Privacy Policy

Effective Date: [Date to be set at launch] Last Updated: [Date to be set at launch]

Introduction

UMG Holdings, LLC, doing business as UpfrontOps (“we,” “us,” or “our”), respects your privacy and is committed to protecting your personal information. This Privacy Policy explains how we collect, use, disclose, and safeguard your information when you visit upfrontops.com (and upfrontoperations.com), use our AI agent marketplace, or engage us for consulting services.

If you do not agree with the terms of this policy, please do not access our sites or use our services.

Information We Collect

Information You Provide

Account Information When you create an account or request early access, we collect:

• Name
• Email address
• Company name
• Phone number (optional)
• Billing address

Agent Run Data When you use agents in our marketplace, we receive:

• Input data you upload (CSVs, CRM exports, contact lists)
• Agent configuration and parameters
• Output data generated by agent runs

Agent run data is processed ephemerally — input and output are delivered to you and not retained beyond the run lifecycle. See Trust & Security for details.

Payment Information When you purchase credits, our payment processor (Stripe) collects:

• Credit card or payment method details
• Billing address
• Transaction details

We do not store full credit card numbers on our servers. Stripe is PCI DSS Level 1 certified.

Enterprise & Government Engagement Data When you engage us for consulting, we collect:

• Project descriptions, requirements, and scope documents
• Files you share related to the engagement
• Communications (email, calls, project management)

Communications When you contact us, we collect:

• Email correspondence
• Chat transcripts
• Support ticket contents
• Contact form submissions

Information Collected Automatically

Usage Data When you access our website, we automatically collect:

• IP address
• Browser type and version
• Operating system
• Pages visited and navigation paths
• Time and date of visits
• Time spent on pages
• Referring website or search terms

Information From Third Parties

We may receive information from:

• Business partners and referral sources
• Publicly available sources (for enrichment agent delivery — not stored after run completion)
• Social media platforms (if you connect accounts)
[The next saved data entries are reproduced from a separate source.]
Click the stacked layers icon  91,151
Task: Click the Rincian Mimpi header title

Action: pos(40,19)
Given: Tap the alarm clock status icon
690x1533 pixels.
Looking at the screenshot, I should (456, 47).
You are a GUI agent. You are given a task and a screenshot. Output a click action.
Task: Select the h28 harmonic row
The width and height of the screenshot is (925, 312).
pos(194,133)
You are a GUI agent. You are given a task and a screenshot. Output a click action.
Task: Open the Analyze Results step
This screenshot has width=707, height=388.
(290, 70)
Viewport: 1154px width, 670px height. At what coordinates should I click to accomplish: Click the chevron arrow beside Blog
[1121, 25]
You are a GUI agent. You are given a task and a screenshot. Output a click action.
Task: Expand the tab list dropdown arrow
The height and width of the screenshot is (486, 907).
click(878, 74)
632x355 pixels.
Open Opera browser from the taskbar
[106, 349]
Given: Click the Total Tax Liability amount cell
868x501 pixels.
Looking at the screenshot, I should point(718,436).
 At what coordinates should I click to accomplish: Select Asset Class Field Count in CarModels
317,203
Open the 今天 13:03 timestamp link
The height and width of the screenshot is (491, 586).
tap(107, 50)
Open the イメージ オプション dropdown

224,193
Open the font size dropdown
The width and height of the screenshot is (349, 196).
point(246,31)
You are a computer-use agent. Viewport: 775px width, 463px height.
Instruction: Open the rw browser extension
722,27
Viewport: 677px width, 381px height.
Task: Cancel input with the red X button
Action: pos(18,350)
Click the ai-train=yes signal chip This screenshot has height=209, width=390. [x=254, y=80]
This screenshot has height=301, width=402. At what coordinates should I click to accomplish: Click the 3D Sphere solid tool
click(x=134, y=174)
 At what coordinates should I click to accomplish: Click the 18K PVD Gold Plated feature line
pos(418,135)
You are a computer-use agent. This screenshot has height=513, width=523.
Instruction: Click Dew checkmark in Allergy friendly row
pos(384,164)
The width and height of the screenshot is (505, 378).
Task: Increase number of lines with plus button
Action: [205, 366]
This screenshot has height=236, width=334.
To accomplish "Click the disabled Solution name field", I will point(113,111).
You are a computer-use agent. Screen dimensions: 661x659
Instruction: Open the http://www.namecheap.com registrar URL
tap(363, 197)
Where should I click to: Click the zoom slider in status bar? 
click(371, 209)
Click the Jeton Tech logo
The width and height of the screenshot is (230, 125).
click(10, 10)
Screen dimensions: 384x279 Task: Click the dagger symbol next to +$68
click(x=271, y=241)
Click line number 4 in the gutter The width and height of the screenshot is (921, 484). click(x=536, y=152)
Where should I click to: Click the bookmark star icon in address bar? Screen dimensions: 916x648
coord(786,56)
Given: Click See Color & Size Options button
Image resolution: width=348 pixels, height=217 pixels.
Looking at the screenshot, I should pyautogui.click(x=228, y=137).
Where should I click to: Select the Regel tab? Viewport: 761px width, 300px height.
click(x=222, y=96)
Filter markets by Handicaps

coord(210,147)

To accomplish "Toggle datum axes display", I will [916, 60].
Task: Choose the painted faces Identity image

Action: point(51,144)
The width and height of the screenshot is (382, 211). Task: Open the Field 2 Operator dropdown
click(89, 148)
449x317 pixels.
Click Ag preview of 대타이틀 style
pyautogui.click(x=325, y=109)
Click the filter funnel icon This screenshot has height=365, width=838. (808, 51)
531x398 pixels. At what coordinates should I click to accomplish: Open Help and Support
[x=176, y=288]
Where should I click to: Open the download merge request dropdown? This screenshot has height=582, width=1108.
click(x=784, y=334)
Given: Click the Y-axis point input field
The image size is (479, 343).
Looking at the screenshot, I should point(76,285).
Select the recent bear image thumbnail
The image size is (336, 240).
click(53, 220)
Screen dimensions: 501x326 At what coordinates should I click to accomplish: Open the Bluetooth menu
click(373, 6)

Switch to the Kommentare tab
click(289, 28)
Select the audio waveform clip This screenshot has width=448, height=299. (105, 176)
How We Use Your Information

Service Delivery

• Run AI agents on your data and deliver results
• Process credit purchases and maintain your account balance
• Provide consulting services and project deliverables
• Communicate about agent runs, projects, and support requests

Account Management

• Create and manage your account
• Process payments via Stripe
• Send transactional emails (receipts, run completions, account updates)
• Maintain records as required by law

Product Improvement

• Analyze aggregate usage patterns to improve agent performance and marketplace experience
• Identify and fix bugs
• Develop new agents and features

Marketing (With Consent)

• Send promotional emails about new agents, credit offers, and product updates
• Share relevant content and resources
• Notify about new services

You can opt out of marketing at any time (see Your Rights and Choices).

Legal and Safety

• Comply with legal obligations
• Enforce our Terms of Service
• Protect against fraud and abuse
• Respond to legal requests

What We Don’t Do

• We do not sell your personal information. Not to data brokers, not to advertisers, not to anyone.
• We do not use your data to train AI models. Your agent run inputs and outputs are never used for model training. Non-negotiable.
• We do not share your information for third-party marketing without your explicit consent.
• We do not make automated decisions that significantly affect you without human review.

Third-Party Sharing

Service Providers

We share information with vendors who help us operate:

These providers are contractually bound to protect your information and use it only for the services they provide to us.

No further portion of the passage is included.